In December 1904, he was involved in organising the Muslim Educational Conference in Lucknow, and received a gold medal for his zeal and work in the Conference. By 1908, he was elected Honorary Joint Secretary of the British Indian Association, a position he held for years. In March 1908, Husain was elected as a member of the All-India Muslim League. In 1909, he led an agitation for a separate electorate for Muslims.

He represented the Muslims of Oudh in the Local Legislative Council and was a member of various boards, including the Municipal Board of Lucknow, the Boards of Management of Canning College, Colvin Talukdars' School, and Medical College, as well as the Advisory Committee of the United Provinces. Additionally, he served as Director of the Upper India National Bank Limited, and the Baib & Wood Pulp Manufacturing Company, Limited, Lucknow.

Husain received an honorary commission into the British Indian Army on 8 October 1918. He was among several individuals granted the honorary rank of Second Lieutenant by King George V in 1919. The same year, he was promoted to Lieutenant and was the 4,050th individual to be awarded Officer of the Order of the British Empire..
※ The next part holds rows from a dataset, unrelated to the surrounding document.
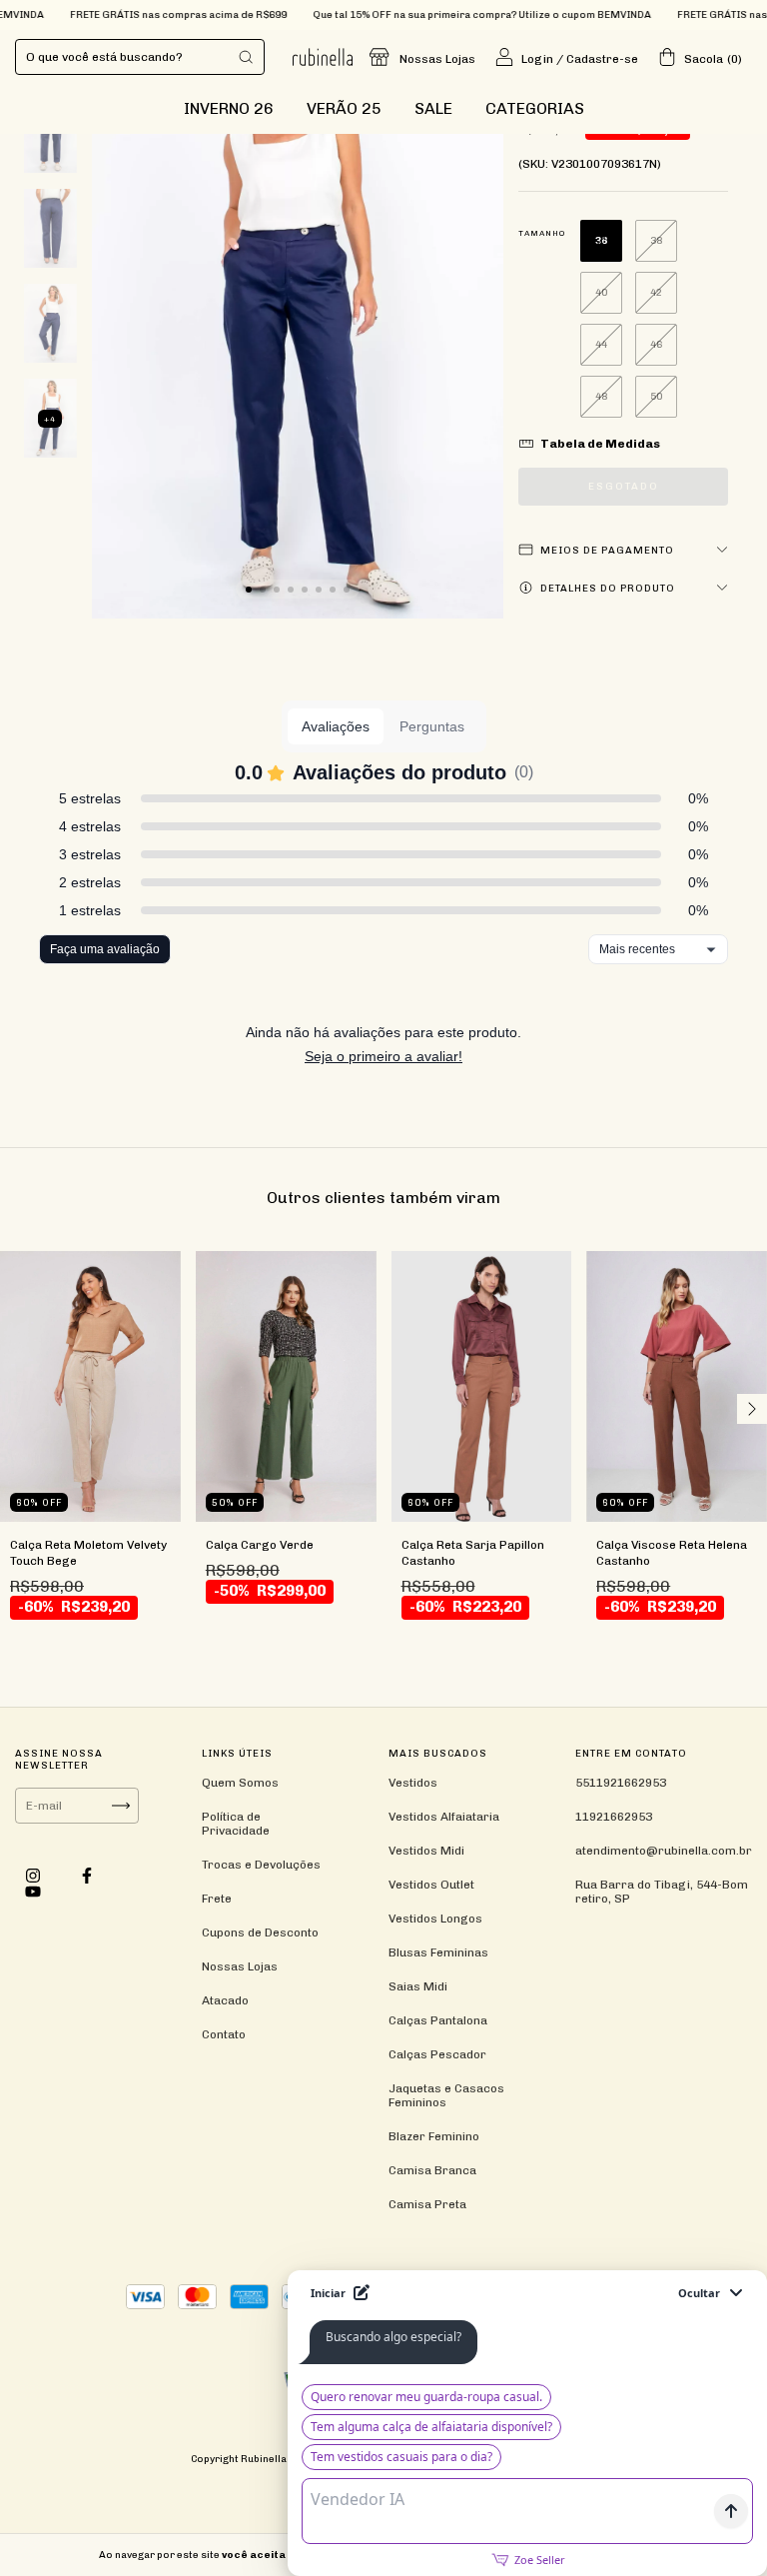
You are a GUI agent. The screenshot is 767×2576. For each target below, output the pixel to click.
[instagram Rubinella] (34, 1876)
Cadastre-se (602, 59)
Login (537, 59)
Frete (217, 1899)
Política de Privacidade (236, 1824)
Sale (433, 108)
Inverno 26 (229, 108)
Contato (224, 2034)
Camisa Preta (427, 2204)
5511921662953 (620, 1783)
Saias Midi (417, 1986)
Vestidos (412, 1783)
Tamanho (541, 233)
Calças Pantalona (437, 2020)
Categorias (534, 108)
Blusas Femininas (438, 1952)
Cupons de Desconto (260, 1932)
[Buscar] (246, 57)
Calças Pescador (437, 2054)
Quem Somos (240, 1783)
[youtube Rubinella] (33, 1892)
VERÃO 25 (344, 108)
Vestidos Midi (426, 1851)
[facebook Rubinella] (87, 1876)
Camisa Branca (432, 2170)
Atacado (225, 2000)
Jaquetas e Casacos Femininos (446, 2095)
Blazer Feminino (433, 2136)
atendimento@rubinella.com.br (663, 1851)
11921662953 (613, 1817)
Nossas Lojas (437, 59)
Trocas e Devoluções (261, 1865)
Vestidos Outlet (431, 1885)
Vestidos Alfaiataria (443, 1817)
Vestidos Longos (435, 1919)
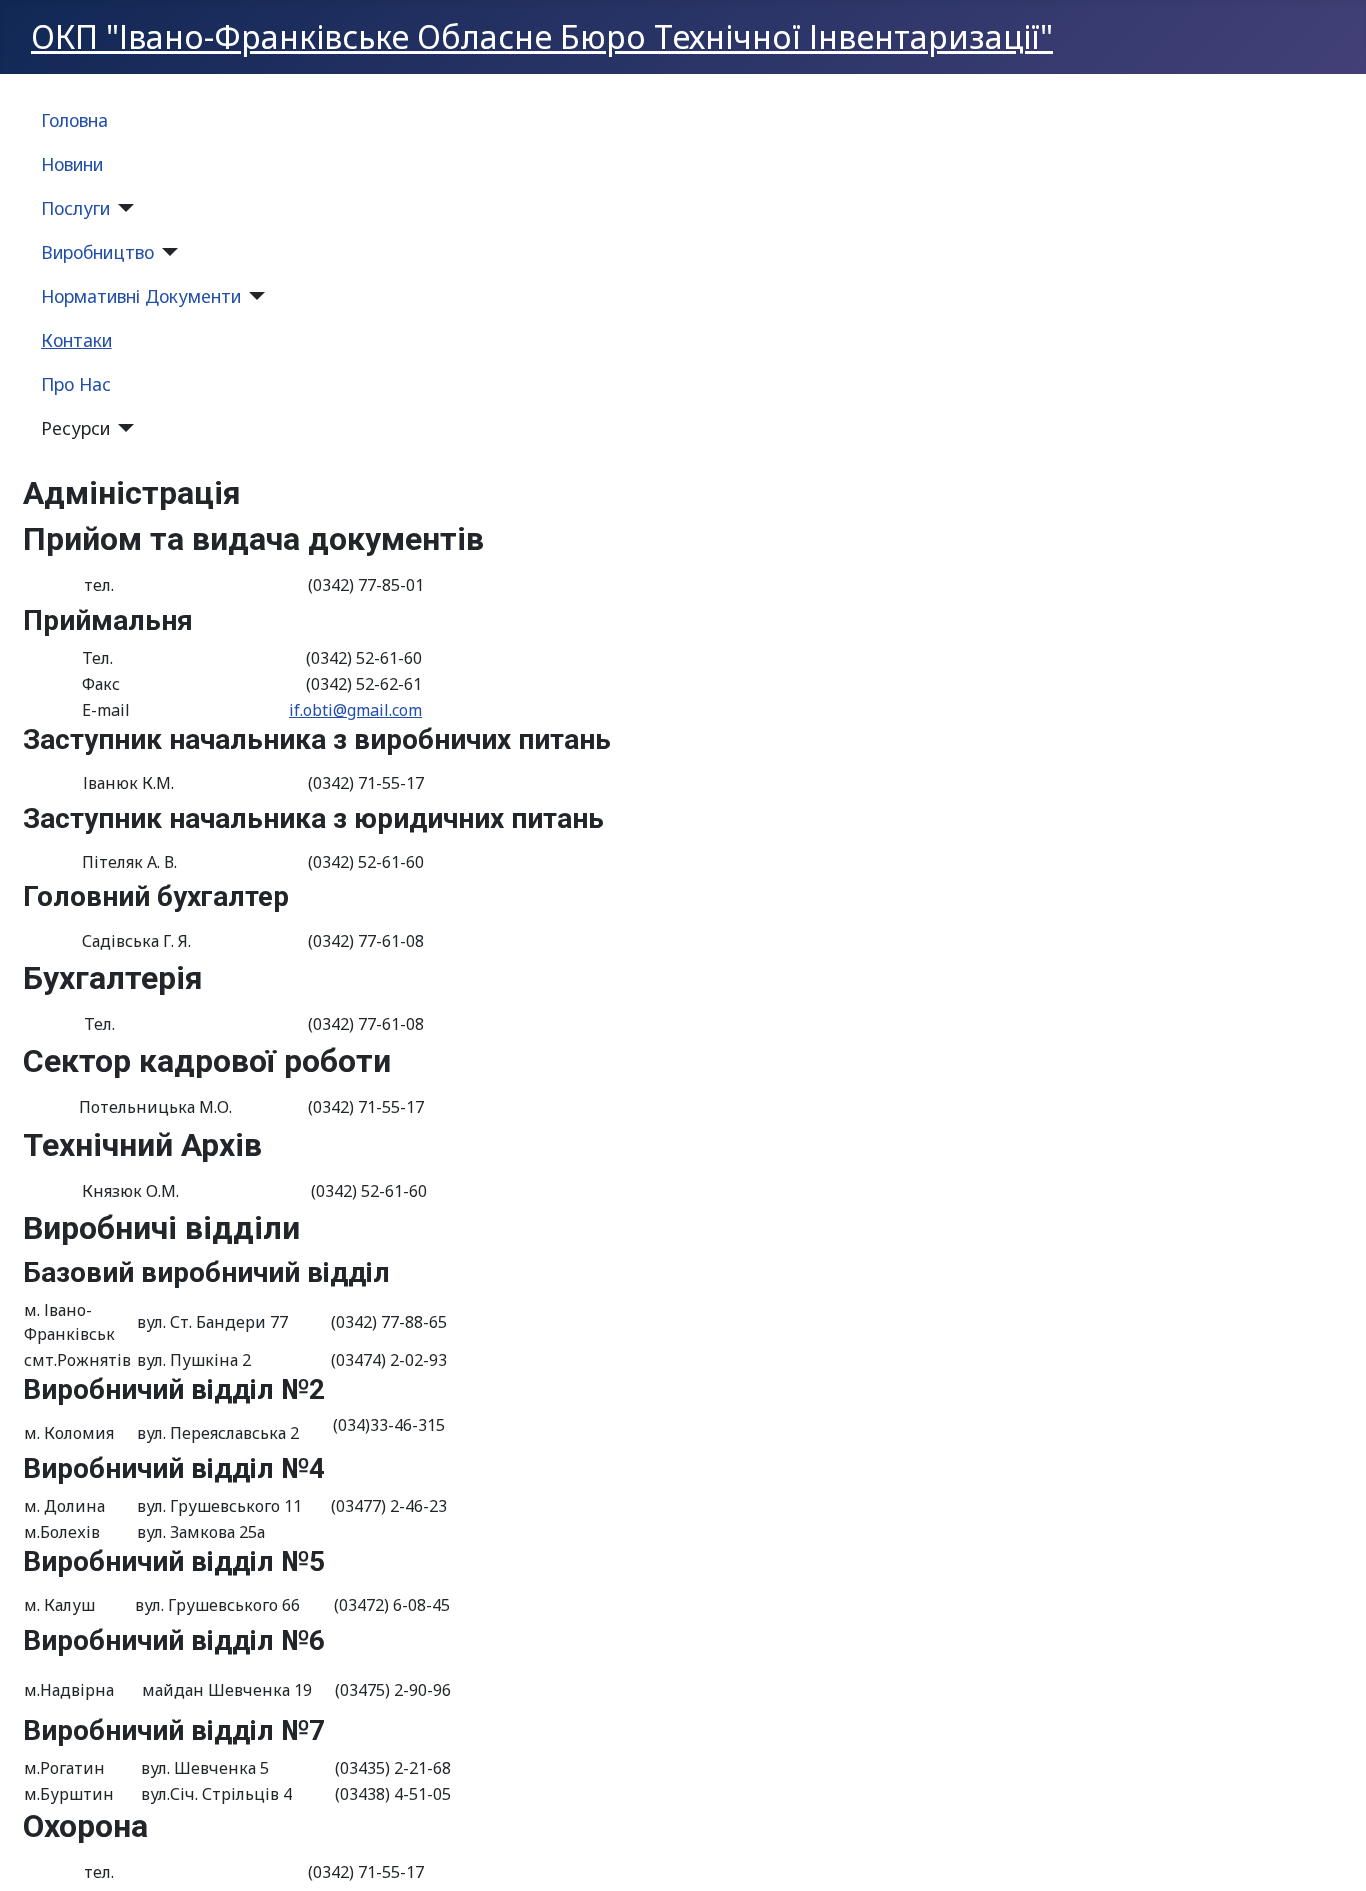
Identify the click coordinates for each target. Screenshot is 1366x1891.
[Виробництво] (166, 252)
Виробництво (97, 252)
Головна (74, 120)
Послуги (75, 208)
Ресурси (75, 428)
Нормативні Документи (141, 296)
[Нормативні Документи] (253, 296)
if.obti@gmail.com (355, 710)
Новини (72, 164)
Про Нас (76, 384)
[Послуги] (122, 208)
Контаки (76, 340)
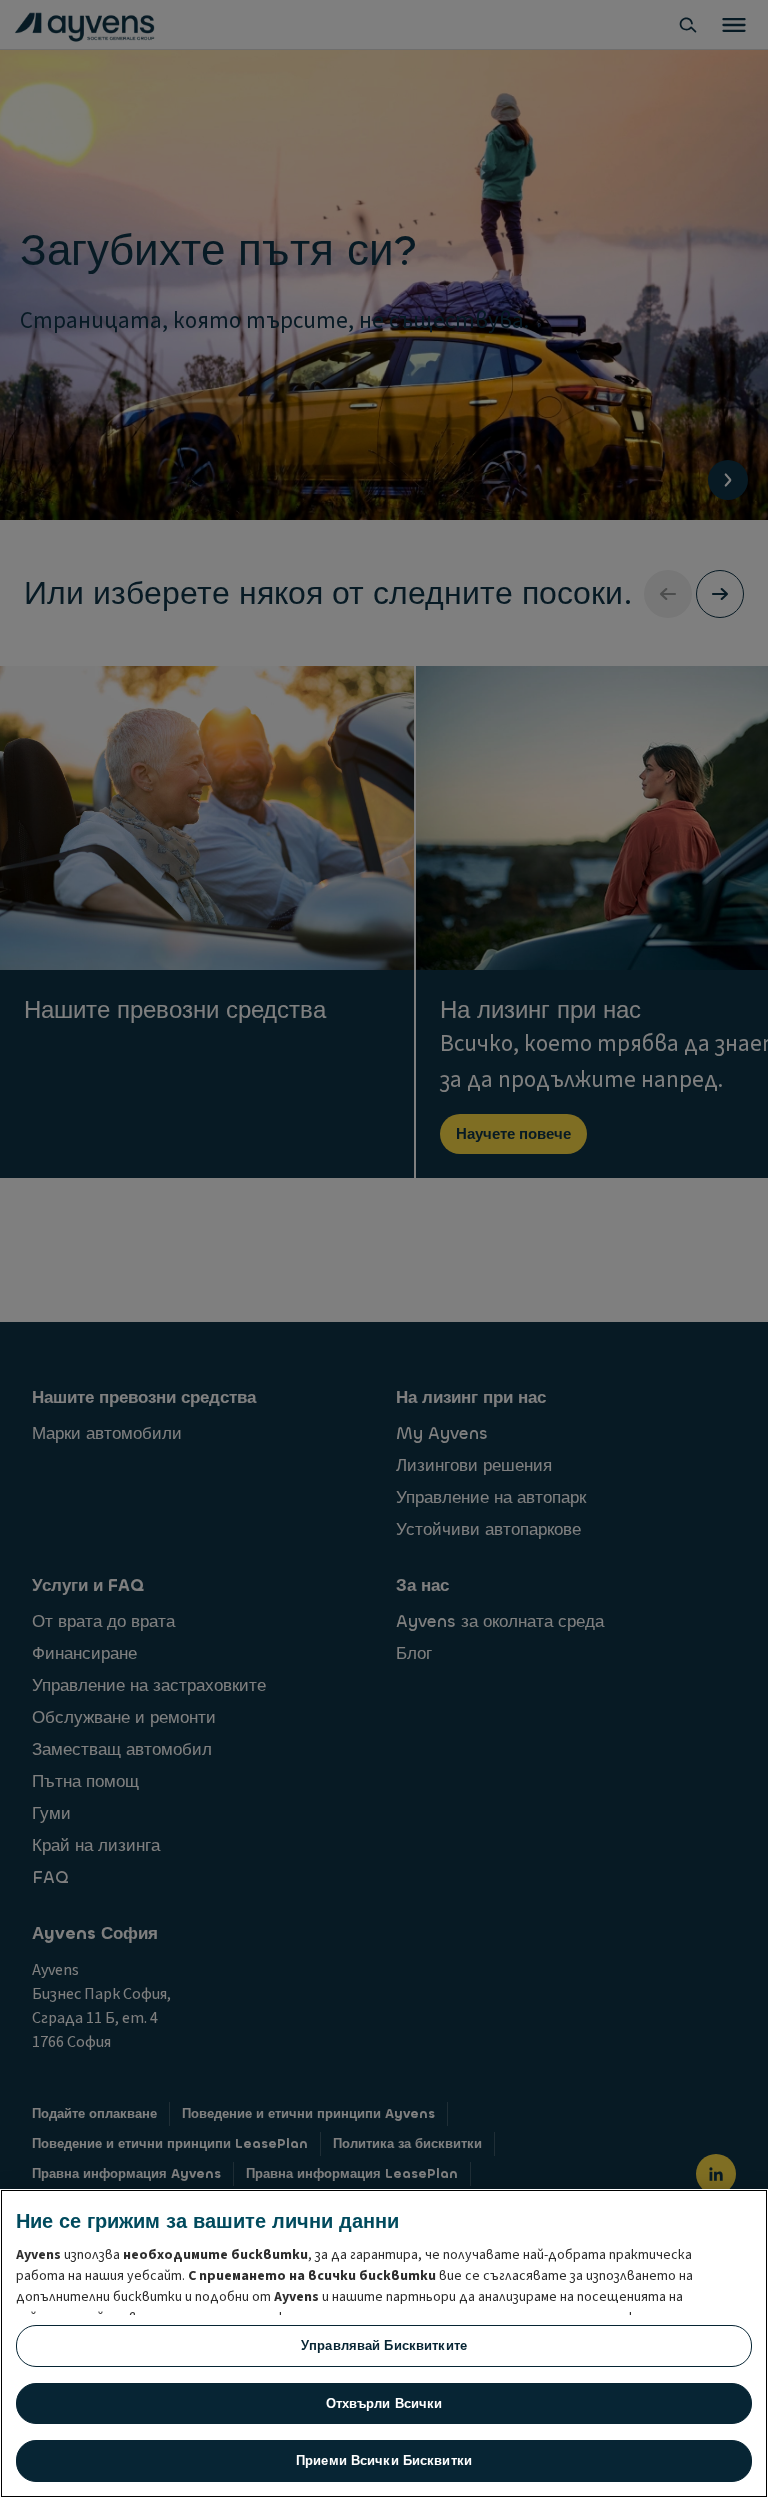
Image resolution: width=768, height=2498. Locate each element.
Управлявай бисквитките (384, 2345)
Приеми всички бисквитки (384, 2460)
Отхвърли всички (384, 2403)
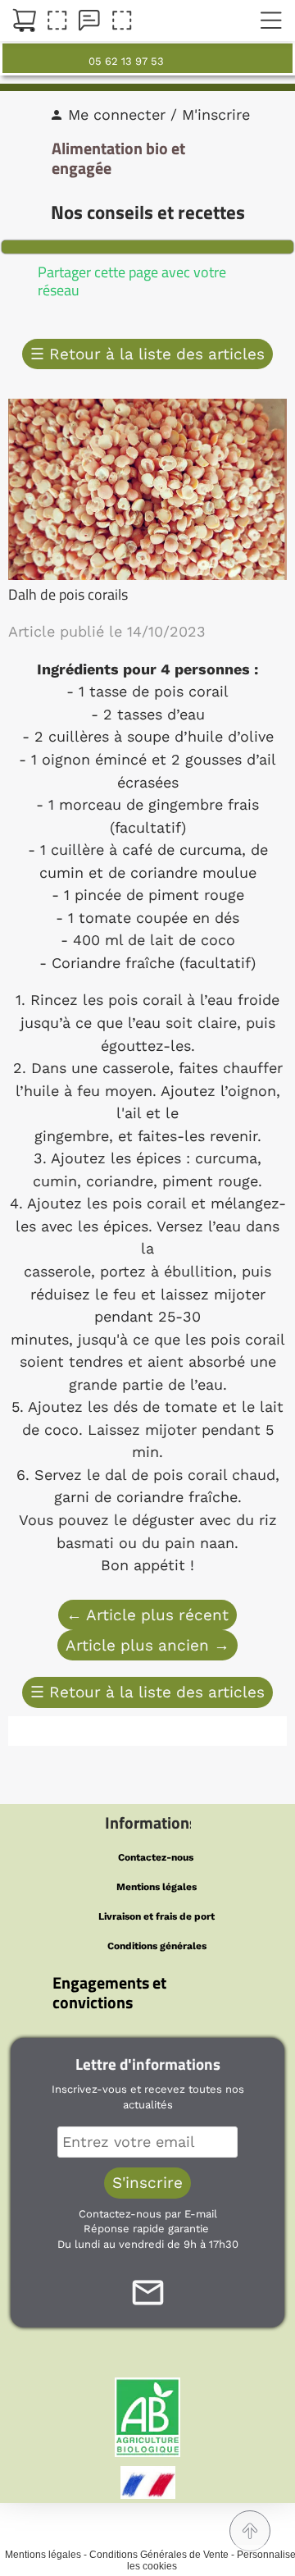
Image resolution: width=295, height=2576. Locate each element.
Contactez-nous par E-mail (148, 2214)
In 1924, the government assessed him as: "difficult to ascertain his real views. Is well educated and a fluent speaker and is possibly a conservative at heart. Is ambitious and if given office would come down definitely on the side of Government."

Though British historian Francis Robinson claims that Husain was a Sunni, Husain wrote a book on Shia theology titled Luma (light), which had a commentary written on it by Sheikh Zainuddin in 1925.

==Death==
He died in or before September 1924.